Aim 1: I will evaluate keratin from the Jumby Bay hawksbill population for patterns in δ13C and δ15N across carapace growth.  This will allow for characterization of foraging patterns in individuals and the population as a whole.

Aim 2: I will evaluate δ13C and δ15N values in sponge tissue from Antiguan foraging grounds identified through satellite tracking of nesting females.  This will allow for identification of a trophic enrichment factor between sponge tissue and hawksbills and will strengthen further assessment of untracked hawksbills.

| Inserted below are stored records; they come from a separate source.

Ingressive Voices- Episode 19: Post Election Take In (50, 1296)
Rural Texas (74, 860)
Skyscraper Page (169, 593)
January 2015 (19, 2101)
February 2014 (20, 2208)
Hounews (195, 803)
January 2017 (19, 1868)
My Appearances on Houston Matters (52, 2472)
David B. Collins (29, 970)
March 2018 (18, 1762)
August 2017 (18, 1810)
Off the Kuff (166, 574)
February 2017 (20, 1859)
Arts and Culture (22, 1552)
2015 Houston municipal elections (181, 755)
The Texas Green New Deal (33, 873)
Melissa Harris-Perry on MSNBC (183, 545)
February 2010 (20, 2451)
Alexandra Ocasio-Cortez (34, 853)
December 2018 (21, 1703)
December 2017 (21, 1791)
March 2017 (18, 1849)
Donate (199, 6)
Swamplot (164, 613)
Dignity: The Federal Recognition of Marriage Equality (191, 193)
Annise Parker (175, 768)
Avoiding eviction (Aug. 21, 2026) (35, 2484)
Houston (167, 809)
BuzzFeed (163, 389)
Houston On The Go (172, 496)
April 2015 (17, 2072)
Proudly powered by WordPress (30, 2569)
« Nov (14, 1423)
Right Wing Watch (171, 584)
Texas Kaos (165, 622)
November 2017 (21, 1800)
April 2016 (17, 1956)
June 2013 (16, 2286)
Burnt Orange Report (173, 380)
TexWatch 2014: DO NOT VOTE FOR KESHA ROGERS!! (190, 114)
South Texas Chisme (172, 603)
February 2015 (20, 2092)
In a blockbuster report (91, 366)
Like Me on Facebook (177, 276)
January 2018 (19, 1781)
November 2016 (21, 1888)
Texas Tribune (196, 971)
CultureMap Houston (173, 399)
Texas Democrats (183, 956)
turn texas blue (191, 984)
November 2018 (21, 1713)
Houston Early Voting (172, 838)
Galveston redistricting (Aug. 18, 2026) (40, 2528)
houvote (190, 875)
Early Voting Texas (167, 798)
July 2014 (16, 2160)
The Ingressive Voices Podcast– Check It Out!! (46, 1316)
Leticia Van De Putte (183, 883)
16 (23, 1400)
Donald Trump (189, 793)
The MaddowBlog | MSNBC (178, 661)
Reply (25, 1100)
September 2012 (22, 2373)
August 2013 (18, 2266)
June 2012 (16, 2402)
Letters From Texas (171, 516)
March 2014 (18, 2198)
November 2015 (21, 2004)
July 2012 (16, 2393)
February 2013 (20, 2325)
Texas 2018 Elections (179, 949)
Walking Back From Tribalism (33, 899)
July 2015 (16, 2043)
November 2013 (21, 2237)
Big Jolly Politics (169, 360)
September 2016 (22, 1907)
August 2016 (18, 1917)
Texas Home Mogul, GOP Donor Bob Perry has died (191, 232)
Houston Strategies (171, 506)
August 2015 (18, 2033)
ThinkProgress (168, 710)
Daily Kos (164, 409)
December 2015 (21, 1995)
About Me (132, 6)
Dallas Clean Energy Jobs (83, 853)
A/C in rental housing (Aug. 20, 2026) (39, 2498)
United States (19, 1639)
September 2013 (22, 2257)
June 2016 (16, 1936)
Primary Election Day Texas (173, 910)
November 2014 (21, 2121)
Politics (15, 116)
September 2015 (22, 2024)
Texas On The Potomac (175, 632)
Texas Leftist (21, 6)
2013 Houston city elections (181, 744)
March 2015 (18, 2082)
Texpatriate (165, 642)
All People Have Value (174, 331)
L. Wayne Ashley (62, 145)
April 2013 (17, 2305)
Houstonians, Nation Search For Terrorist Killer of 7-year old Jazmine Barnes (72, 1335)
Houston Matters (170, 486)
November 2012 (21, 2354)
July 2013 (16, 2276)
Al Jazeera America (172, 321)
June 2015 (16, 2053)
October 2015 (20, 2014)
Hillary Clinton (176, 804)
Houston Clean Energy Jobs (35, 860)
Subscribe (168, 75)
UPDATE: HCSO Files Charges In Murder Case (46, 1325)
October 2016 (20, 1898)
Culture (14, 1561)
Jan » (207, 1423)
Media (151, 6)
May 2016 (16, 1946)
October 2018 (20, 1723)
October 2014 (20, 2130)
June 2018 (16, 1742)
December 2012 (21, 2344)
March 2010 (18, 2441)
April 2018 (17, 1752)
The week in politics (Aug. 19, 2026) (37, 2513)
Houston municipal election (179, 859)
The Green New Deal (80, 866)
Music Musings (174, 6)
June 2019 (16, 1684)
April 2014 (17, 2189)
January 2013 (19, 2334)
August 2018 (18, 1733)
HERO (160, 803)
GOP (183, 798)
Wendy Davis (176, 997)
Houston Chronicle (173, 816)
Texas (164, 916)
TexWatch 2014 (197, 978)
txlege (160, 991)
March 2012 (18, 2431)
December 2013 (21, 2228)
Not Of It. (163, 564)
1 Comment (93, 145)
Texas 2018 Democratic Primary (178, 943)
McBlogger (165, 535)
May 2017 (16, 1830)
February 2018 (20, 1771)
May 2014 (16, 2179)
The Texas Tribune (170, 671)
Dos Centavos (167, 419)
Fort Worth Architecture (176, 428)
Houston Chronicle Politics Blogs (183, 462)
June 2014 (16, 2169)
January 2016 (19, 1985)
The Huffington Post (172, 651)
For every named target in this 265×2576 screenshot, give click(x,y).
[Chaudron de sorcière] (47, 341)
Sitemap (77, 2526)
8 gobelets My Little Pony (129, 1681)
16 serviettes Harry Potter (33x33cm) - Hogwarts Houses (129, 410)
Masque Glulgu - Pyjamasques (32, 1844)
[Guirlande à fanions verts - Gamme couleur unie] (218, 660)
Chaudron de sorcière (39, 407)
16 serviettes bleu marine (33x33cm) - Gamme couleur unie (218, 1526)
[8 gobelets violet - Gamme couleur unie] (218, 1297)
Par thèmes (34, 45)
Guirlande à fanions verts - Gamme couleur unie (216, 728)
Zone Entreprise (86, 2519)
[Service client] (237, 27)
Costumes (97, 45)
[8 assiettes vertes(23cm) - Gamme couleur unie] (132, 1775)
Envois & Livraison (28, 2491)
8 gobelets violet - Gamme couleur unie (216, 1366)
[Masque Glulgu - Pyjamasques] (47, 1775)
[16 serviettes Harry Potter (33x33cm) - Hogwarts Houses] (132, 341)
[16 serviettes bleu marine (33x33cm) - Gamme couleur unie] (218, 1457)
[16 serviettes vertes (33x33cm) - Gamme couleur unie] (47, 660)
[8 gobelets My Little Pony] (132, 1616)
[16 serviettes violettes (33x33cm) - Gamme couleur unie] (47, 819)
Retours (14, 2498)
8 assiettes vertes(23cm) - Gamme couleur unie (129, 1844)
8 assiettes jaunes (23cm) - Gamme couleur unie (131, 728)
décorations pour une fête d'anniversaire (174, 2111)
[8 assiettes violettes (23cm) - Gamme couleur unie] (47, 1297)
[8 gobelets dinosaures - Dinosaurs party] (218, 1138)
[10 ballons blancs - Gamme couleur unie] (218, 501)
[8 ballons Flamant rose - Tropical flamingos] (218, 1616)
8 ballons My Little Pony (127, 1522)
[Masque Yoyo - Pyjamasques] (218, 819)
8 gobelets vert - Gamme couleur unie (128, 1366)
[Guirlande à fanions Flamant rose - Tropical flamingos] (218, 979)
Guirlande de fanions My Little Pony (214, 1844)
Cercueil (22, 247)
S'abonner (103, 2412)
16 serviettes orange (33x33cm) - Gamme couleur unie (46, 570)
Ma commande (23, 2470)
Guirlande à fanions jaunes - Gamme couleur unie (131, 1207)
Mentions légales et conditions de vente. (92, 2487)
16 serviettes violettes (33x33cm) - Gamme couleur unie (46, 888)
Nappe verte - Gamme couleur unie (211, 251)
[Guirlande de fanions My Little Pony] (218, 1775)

Aim 3: I will evaluate δ13C and δ15N values of a hawksbill in human care with a known diet and historical diet switch.  This will identify the time of keratin isotopic integration in an adult hawksbill turtle.

Aim 4: I will use the above trophic enrichment factor and isotopic integration rate to draw conclusions regarding the Long Island population and their coral reef ecosystems.

Sponges

Methods

     I have collected carapace keratin plugs from nesting hawksbills in 2017-2019, and I will continue sampling in 2020.  New tissue will be brought to the Chesapeake Biological Lab under CITES permit #53023C.  Tissue samples are carefully collected only during oviposition, and the resulting carapace holes are filled in with a nontoxic quickset epoxy to prevent contamination and ensure proper healing.  The hawksbill in human care will be similarly sampled by zoo staff and the samples will be sent to the Chesapeake Biological Laboratory for stable isotope analysis.  I will sequentially sample the keratin plugs along the z-axis at 100-μm intervals, analyzing the tissue for δ13C and δ15N.  I will identify patterns in isotope composition within to evaluate foraging strategy over the temporal record of the keratin and identify changes in resource use.  Sponge tissue samples were collected in 2019, and will be assessed for δ13C and δ15N.  Trophic enrichment factor will be calculated using the formula: (ΔX) = δXhawksbill- δXsponge.  In addition, I will evaluate foraging strategy of individuals as a predictor of overall reproductive success.  Lastly, I will attempt to identify links between coral reef foraging habitat and historical disturbance and shifts in individual trophic patterns.

 

Expected outcomes

     The first outcome of this research will be a complete isotopic record of keratin tissue for a subset of the Jumby Bay population and the individual in human care.  I will determine the rate of keratin isotope integration from the individual in the zoo, and a trophic enrichment factor using the sponge tissue values.  Given the model proposed by Vander Zanden et al. (2010), I hypothesize that individuals will display one of three diet patterns in their isotopic record: a generalist, a specialist with no change over time, or a specialist with a change in δ13C and δ15N at a specific point in time I predict that turtles displaying specialist trends will have a higher reproductive output.  If shifts in resource use are present in the keratin record, I predict that timed environmental scale phenomena can be identified as driving forces of these shifts.